6年後…
6年後、ロゼ=パーク 16歳──
ロゼ=パークは15歳で冒険者となり、今では16歳。
1年の間に彼は数多くの魔獣を討伐し、少しずつ冒険者としての名を広げてきた。
しかし、その名声はまだ遠く及ぶものではない。
ロゼは特別な力を持つものの、それを公にすることはなかった。
彼の腕に宿る魔獣の力、その正体を知る者はほとんどいない。
普段、彼はその腕を隠すために手袋をつけている。
魔獣の力を誇示することなく、あくまで素手で戦うようにしている。
周囲には、彼がただの若き冒険者だとしか思われていなかった。
だが、その戦闘スタイルは他の冒険者を圧倒していた。
魔獣の腕から流れる膨大な魔力を巧みに使いこなすロゼの戦いは、まるで魔法のように鮮やかで、力強い。
だが、同時にその力には危険が伴っていた。
魔力の質は依然として低く、そのため過剰に力を使うと暴走してしまう。
ロゼはそのリスクを抱えながら、戦い続けている。
ある日のこと、小さな村から依頼が舞い込んできた。
魔獣が現れ、村を脅かしているという。村の長老から依頼を受け、ロゼはその魔獣を討伐するために出発した。
だが、村の人々はロゼを知っている者などいなかった。
名もなき冒険者として、村に足を踏み入れる。
村人たちは、必死の思いで彼に頼んだ。
「頼みます、冒険者さん。この村を守ってください」
ロゼは静かに頷き、心の中で自らの使命を確認するように、その目を細めた。
彼の目に迷いはなかった。
魔獣を討伐し、その実績が少しでも自分の名を広げることを望んでいた。
そして、何よりも、シルヴァに再び会うために、自らの力を証明することを決意していた。

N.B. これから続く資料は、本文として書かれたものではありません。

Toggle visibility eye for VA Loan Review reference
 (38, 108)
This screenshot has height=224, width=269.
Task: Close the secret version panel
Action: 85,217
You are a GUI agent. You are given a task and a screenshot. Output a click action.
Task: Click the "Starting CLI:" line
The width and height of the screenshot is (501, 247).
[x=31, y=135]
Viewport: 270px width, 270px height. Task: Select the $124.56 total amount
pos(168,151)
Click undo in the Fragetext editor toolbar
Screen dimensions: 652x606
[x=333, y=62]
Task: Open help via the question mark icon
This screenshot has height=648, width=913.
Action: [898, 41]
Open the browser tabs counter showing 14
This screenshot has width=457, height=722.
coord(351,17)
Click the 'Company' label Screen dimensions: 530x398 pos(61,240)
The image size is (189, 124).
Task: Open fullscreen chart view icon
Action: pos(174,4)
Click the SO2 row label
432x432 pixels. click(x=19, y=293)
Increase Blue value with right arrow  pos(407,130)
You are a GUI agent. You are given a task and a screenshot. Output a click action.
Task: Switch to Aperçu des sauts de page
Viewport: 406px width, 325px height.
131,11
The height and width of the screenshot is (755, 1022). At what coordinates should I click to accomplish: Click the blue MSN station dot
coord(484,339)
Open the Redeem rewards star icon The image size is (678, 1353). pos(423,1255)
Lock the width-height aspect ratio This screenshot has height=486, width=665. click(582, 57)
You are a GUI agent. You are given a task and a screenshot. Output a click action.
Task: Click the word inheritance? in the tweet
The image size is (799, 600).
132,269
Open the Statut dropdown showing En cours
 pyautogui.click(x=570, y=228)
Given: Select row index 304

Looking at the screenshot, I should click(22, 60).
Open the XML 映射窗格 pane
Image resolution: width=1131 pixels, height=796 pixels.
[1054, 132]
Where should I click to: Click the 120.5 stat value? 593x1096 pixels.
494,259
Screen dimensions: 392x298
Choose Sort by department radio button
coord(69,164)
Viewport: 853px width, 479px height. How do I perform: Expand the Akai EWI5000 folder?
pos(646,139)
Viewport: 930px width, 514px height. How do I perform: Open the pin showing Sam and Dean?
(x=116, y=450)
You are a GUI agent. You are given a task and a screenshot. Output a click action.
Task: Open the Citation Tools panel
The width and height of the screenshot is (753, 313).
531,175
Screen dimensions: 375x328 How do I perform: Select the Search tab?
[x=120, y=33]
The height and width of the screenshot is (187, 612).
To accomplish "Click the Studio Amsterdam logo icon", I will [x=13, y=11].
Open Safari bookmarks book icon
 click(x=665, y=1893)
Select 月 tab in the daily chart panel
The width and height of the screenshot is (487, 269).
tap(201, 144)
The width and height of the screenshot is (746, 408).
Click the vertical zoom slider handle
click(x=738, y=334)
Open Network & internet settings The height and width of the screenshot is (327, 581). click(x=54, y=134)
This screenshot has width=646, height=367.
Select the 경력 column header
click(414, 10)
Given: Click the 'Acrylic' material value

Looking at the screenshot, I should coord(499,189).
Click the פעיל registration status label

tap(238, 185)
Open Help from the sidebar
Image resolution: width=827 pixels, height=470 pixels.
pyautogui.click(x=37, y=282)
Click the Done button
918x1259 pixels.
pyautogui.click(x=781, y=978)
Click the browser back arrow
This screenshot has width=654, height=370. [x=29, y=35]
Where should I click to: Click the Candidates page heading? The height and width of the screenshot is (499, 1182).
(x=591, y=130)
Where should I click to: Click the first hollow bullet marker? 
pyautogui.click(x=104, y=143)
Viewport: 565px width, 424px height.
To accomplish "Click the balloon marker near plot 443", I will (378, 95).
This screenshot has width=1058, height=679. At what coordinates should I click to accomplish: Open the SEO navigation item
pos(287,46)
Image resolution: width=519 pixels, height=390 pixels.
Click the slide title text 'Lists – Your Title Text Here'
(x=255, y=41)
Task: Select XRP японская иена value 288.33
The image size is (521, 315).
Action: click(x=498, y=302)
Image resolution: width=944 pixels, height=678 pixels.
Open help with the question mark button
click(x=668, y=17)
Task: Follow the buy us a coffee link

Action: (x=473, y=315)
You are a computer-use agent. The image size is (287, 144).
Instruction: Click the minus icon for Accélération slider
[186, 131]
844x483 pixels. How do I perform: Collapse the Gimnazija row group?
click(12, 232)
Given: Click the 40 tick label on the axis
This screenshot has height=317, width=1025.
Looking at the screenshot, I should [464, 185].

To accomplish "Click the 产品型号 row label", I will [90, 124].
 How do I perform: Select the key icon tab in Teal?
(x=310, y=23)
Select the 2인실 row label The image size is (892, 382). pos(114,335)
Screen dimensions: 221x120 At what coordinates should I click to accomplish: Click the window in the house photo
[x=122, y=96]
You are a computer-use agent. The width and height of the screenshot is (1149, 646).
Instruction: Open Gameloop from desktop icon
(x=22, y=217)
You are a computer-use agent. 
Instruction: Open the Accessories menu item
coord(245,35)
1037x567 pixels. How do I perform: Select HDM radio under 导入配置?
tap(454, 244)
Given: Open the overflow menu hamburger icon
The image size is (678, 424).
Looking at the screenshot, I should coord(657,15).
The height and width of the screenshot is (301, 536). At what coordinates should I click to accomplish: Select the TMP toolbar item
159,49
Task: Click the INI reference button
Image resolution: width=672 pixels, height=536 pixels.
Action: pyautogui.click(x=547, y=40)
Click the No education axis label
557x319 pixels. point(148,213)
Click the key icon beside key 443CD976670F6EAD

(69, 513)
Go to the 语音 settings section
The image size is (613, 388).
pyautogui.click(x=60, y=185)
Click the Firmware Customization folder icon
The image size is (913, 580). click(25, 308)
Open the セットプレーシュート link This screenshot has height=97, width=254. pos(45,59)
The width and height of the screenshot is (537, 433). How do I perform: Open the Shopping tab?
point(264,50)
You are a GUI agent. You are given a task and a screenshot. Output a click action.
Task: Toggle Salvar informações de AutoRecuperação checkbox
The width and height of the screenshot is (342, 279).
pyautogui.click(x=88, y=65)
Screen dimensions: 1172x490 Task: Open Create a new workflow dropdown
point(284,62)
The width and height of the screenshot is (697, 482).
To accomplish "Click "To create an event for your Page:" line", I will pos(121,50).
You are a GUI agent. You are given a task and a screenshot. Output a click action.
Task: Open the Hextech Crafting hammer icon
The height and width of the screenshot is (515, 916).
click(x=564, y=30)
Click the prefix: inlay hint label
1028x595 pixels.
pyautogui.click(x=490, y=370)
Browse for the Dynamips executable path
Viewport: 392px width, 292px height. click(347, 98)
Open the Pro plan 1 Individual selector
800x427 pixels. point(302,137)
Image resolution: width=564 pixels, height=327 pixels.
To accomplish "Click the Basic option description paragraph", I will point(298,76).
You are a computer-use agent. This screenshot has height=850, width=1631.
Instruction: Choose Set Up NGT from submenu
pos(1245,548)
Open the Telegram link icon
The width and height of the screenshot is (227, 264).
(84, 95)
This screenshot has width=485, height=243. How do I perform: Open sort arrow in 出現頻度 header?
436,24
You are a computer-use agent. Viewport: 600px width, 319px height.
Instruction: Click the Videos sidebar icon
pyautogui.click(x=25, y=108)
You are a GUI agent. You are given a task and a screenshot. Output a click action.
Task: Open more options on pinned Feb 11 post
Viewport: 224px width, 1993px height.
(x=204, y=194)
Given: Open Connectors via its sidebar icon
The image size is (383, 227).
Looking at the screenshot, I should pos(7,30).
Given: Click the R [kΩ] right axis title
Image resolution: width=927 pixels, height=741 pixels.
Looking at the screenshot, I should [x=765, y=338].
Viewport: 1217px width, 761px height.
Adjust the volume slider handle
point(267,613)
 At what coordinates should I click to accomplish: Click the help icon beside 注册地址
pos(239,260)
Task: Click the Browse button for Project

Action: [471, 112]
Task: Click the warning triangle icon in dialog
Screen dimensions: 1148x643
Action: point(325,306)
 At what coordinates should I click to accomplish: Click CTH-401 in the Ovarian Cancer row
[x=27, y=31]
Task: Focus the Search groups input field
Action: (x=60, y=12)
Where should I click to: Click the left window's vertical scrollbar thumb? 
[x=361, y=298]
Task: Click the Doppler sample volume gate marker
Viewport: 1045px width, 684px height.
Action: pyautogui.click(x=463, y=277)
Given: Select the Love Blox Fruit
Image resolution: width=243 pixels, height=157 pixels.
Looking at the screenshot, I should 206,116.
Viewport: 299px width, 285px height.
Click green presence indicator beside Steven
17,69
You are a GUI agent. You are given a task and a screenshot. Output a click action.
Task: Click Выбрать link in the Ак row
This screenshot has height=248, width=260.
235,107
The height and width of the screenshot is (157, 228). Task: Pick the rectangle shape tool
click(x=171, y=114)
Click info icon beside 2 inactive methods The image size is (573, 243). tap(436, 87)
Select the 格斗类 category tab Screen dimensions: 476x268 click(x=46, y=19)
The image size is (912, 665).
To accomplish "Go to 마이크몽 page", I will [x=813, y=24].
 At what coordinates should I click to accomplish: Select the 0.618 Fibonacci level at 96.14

その日、ロゼは村を後にし、魔獣の足跡を追って森へと足を踏み入れる。
足元は重く、深い森の中はどこまでも静寂に包まれていた。
だが、その静けさの中に潜む、何かが不安を掻き立てる。
魔獣の気配を感じ取り、ロゼは息を殺しながら進んでいった。
やがて、深い森の中に魔獣が現れた。
巨大な爪を振るい、怒り狂ったようにロゼに向かって突進してくる。
魔獣の目は血走り、牙をむき出しにしてロゼを捕らえようとしていた。
だが、ロゼは動じなかった。
冷徹な表情で、その動きを見極める。
彼はあえて魔獣の前に立ち、身をかがめると、瞬時にその腕を使って身をかわしながら魔獣の背後に回り込んだ。
その腕に宿る魔獣の力が、まるで彼の意思の延長のように自在に動き、魔獣の動きに合わせて加速した。
「ふん来いよ。俺に勝てるわけがねえかよ」
ロゼは呟くと同時に、魔獣の背中に強烈な一撃を繰り出す。
その一撃が魔獣の皮膚を引き裂き、魔力が爆発的に魔獣の身体を貫いた。
魔獣はうめき声を上げながら崩れ落ち、地面に沈んでいった。
その瞬間、ロゼの心臓は静かな高鳴りを感じた。
魔獣の腕から流れる魔力が、どんなときでも暴走する可能性がある。
少しばかりの恐怖があった。
それが今、目の前に見えていた。
「これが、今の俺の力だ」
ロゼは戦いを終え、村に戻る。
依頼を完了させ、村人たちから感謝の言葉を受け取るが、心の中は静かなものだった。
名声を得るために戦っているわけではない。
彼の目的はただ一つ、シルヴァを見つけ出すことだ。
それが、どれほど遠くても、どれほど時間がかかろうとも、ロゼは歩み続ける決意をしていた。
村の外れで一人、夜の空を見上げながらロゼは呟いた。
「シルヴァ、お前は今どこにいるんだ…?」
あの日、シルヴァが儀式を行い、村が崩壊した。
それからずっと、ロゼは彼を追い続けていた。
親友に裏切られたことで、ロゼの心には深い傷が残っていた。
彼は決してシルヴァを許すことはない。
復讐のため、そしてシルヴァに再び会うために、ロゼは戦い続けることを誓った。
「お前を絶対に見つける。どんなことがあっても、俺はお前を許さない」
ロゼは手袋を外し、魔獣の腕を見つめる。
力は彼の身体の一部となっている。
しかし、その力が暴走しないように、彼は常に冷静でいなければならなかった。
手袋を元に戻すと、彼は再び旅路を歩き出す。
その足取りは重く、けれども確かなものだった。
「シルヴァ、お前のことを絶対に見つけて、俺はお前に復讐する」
ロゼは未来に向かって歩き出す。
そして、どんな困難が待っていようとも、決して足を止めることなく進み続けるのであった。